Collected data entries
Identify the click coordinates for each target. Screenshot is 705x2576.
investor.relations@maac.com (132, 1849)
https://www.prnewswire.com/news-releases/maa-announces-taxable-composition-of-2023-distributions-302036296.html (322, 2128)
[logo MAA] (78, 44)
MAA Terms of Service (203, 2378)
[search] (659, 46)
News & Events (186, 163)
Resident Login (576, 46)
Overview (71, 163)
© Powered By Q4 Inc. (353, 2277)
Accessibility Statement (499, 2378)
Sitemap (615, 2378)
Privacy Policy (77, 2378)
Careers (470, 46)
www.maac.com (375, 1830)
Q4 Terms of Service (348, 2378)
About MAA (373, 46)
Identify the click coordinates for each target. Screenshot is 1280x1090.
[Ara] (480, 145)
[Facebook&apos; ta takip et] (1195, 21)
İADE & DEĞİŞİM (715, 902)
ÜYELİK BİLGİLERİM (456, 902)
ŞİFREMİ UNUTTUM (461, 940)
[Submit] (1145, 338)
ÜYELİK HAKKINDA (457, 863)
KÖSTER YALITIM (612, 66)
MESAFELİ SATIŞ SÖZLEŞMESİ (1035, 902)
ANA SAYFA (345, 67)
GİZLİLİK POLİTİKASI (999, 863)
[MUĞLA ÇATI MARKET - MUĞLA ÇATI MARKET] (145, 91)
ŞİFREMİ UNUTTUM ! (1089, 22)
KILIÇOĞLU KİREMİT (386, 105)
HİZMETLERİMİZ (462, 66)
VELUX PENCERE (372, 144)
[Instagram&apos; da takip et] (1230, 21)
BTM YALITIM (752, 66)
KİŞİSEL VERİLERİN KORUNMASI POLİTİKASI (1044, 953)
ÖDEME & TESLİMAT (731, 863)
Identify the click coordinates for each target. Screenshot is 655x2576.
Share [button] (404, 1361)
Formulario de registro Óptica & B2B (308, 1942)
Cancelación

INSTRUCTIONS TO FOLLOW
Give the exact lines, and only those, from the line containing "Overview (71, 163)" through the line containing "MESAFELİ SATIŞ SÖZLEŞMESİ (1035, 902)" in the entries above.

SOLUTION BELOW
Overview (71, 163)
© Powered By Q4 Inc. (353, 2277)
Accessibility Statement (499, 2378)
Sitemap (615, 2378)
Privacy Policy (77, 2378)
Careers (470, 46)
www.maac.com (375, 1830)
Q4 Terms of Service (348, 2378)
About MAA (373, 46)
Identify the click coordinates for each target. Screenshot is 1280x1090.
[Ara] (480, 145)
[Facebook&apos; ta takip et] (1195, 21)
İADE & DEĞİŞİM (715, 902)
ÜYELİK BİLGİLERİM (456, 902)
ŞİFREMİ UNUTTUM (461, 940)
[Submit] (1145, 338)
ÜYELİK HAKKINDA (457, 863)
KÖSTER YALITIM (612, 66)
MESAFELİ SATIŞ SÖZLEŞMESİ (1035, 902)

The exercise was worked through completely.